» About this exercise
The full set of records is to be reproduced verbatim.

» Recorded information
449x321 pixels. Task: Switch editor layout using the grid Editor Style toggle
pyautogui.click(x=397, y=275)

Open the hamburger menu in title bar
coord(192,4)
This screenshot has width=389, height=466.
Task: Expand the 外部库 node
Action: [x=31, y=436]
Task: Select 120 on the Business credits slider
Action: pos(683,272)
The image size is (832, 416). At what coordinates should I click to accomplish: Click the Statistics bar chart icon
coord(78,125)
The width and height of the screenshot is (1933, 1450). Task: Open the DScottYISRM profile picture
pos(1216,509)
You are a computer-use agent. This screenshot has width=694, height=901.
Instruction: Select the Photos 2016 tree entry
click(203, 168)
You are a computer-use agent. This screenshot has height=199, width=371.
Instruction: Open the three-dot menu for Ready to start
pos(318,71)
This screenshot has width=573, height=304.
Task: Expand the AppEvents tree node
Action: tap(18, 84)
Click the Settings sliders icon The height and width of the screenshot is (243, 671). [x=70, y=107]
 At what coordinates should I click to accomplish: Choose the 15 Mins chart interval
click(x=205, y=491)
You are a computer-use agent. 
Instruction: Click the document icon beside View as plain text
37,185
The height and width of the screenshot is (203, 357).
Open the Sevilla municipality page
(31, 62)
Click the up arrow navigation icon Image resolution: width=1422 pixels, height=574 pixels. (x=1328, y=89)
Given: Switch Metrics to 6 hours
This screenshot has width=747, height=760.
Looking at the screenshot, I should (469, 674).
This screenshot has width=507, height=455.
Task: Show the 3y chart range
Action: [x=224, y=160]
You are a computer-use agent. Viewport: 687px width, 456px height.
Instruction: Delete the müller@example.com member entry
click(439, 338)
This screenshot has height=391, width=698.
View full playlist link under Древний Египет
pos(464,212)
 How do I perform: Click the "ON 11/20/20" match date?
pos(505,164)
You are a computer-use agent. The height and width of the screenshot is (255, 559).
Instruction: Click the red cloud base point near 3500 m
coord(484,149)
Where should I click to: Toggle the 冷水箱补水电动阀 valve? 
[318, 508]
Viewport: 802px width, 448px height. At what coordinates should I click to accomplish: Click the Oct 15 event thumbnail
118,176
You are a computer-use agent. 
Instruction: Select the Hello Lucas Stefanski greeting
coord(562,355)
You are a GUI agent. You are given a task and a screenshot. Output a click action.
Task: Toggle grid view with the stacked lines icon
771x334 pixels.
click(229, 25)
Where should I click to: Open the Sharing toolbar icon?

» Answer to this task
449x321 pixels. Task: Switch editor layout using the grid Editor Style toggle
pyautogui.click(x=397, y=275)

Open the hamburger menu in title bar
coord(192,4)
This screenshot has width=389, height=466.
Task: Expand the 外部库 node
Action: [x=31, y=436]
Task: Select 120 on the Business credits slider
Action: pos(683,272)
The image size is (832, 416). At what coordinates should I click to accomplish: Click the Statistics bar chart icon
coord(78,125)
The width and height of the screenshot is (1933, 1450). Task: Open the DScottYISRM profile picture
pos(1216,509)
You are a computer-use agent. This screenshot has width=694, height=901.
Instruction: Select the Photos 2016 tree entry
click(203, 168)
You are a computer-use agent. This screenshot has height=199, width=371.
Instruction: Open the three-dot menu for Ready to start
pos(318,71)
This screenshot has width=573, height=304.
Task: Expand the AppEvents tree node
Action: tap(18, 84)
Click the Settings sliders icon The height and width of the screenshot is (243, 671). [x=70, y=107]
 At what coordinates should I click to accomplish: Choose the 15 Mins chart interval
click(x=205, y=491)
You are a computer-use agent. 
Instruction: Click the document icon beside View as plain text
37,185
The height and width of the screenshot is (203, 357).
Open the Sevilla municipality page
(31, 62)
Click the up arrow navigation icon Image resolution: width=1422 pixels, height=574 pixels. (x=1328, y=89)
Given: Switch Metrics to 6 hours
This screenshot has width=747, height=760.
Looking at the screenshot, I should (469, 674).
This screenshot has width=507, height=455.
Task: Show the 3y chart range
Action: [x=224, y=160]
You are a computer-use agent. Viewport: 687px width, 456px height.
Instruction: Delete the müller@example.com member entry
click(439, 338)
This screenshot has height=391, width=698.
View full playlist link under Древний Египет
pos(464,212)
 How do I perform: Click the "ON 11/20/20" match date?
pos(505,164)
You are a computer-use agent. The height and width of the screenshot is (255, 559).
Instruction: Click the red cloud base point near 3500 m
coord(484,149)
Where should I click to: Toggle the 冷水箱补水电动阀 valve? 
[318, 508]
Viewport: 802px width, 448px height. At what coordinates should I click to accomplish: Click the Oct 15 event thumbnail
118,176
You are a computer-use agent. 
Instruction: Select the Hello Lucas Stefanski greeting
coord(562,355)
You are a GUI agent. You are given a task and a screenshot. Output a click action.
Task: Toggle grid view with the stacked lines icon
771x334 pixels.
click(229, 25)
Where should I click to: Open the Sharing toolbar icon?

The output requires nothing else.